Arbeitswelt-PortalKönnen Sie ein Beispiel nennen, wie Unternehmen starten können?

Scholl: Es gibt viele kleine Stellschrauben, die man als Unternehmen niederschwellig und kostengünstig drehen kann, um Inklusion  im eigenen Betrieb zu fördern. Beispielsweise durch Barrierefreiheit. Das fängt damit an, dass zum Beispiel eine Website barrierefrei gestaltet ist, und reicht bis hin zur baulichen Ausstattung. Die Unternehmen erkennen zunehmend, dass diverse Teams förderlich für die Betriebskultur und das Arbeitsumfeld sind und das Unternehmen bereichern können. Es ist vor allem das Bewusstsein der Unternehmen und der Mitarbeiter*innen und damit auch die gegenseitige Achtung, die die Reintegration befördern und gelingen lassen. In jedem Fall haben wir ein enormes Potenzial bei den Menschen in Deutschland, die aufgrund von Krankheit oder Unfall von einem Arbeitsplatzverlust bedroht sind. Und wir haben die Werkzeuge und Möglichkeiten, diesen Menschen zu helfen. 

Arbeitswelt-PortalWie gut gelingt diese Unterstützung bereits? 

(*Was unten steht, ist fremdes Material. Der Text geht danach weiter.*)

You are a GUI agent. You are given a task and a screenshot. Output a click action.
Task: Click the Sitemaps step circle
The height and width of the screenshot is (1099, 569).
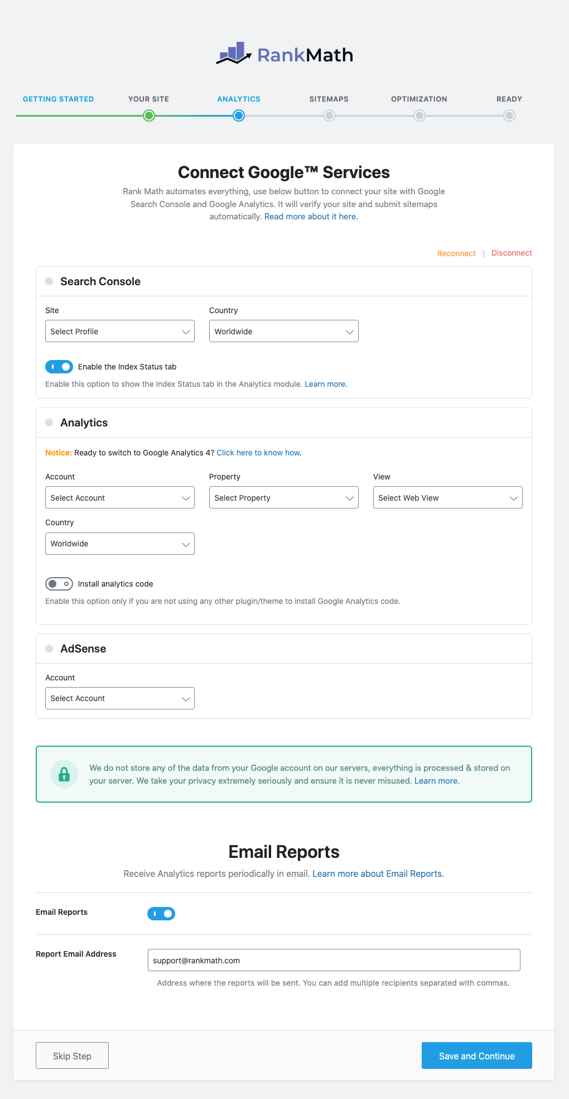[x=329, y=116]
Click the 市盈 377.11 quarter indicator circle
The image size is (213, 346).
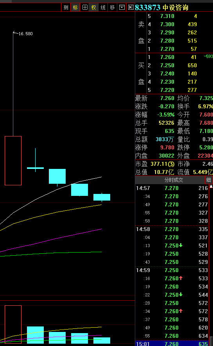(171, 164)
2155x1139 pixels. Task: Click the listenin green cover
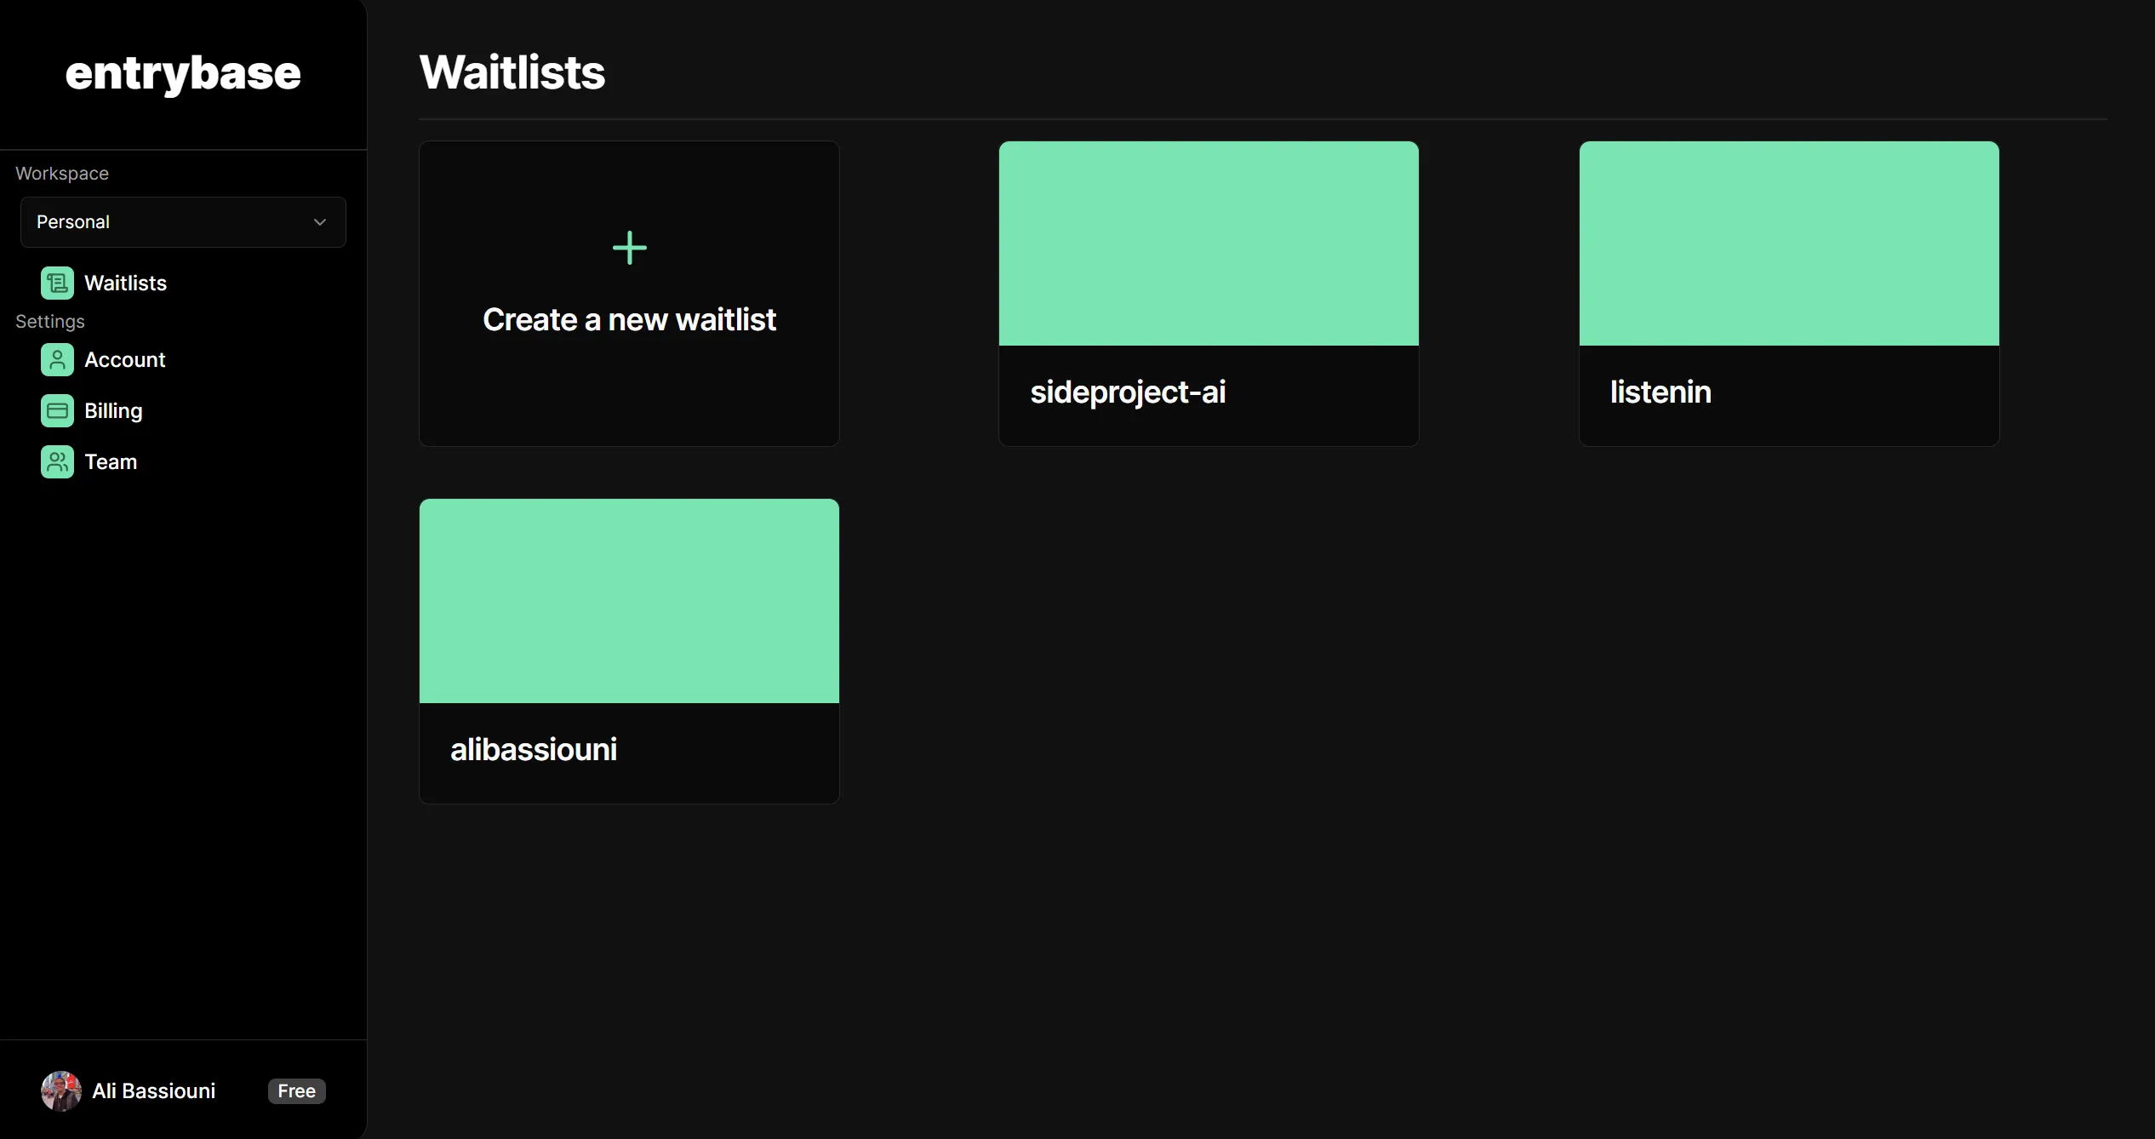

Scholl: Die Arbeit der Berufsförderungswerke erfolgt bereits seit den 60er-Jahren, und die Integrationsquoten, also die Zahl der Menschen, die nach einem erfolgreichen Abschluss bei uns wieder auf dem Arbeitsmarkt Fuß fassen, ist hoch. Im Durchschnitt befinden sich rund 80 Prozent der Absolvent*innen ein Jahr nach dem Ende der Maßnahme in einem festen Arbeitsverhältnis. Je nach Berufsbild kann dies variieren. Bei den Gesundheits- und IT-Berufen zum Beispiel liegen die Quoten bei bis zu 100 Prozent. Zudem rentiert sich die berufliche Rehabilitation. Nicht nur aufgrund der sozialen und gesellschaftlichen Komponente, sondern auch finanziell. Schon nach drei bis fünf Jahren zahlen die Menschen wieder in das Sozialsystem ein.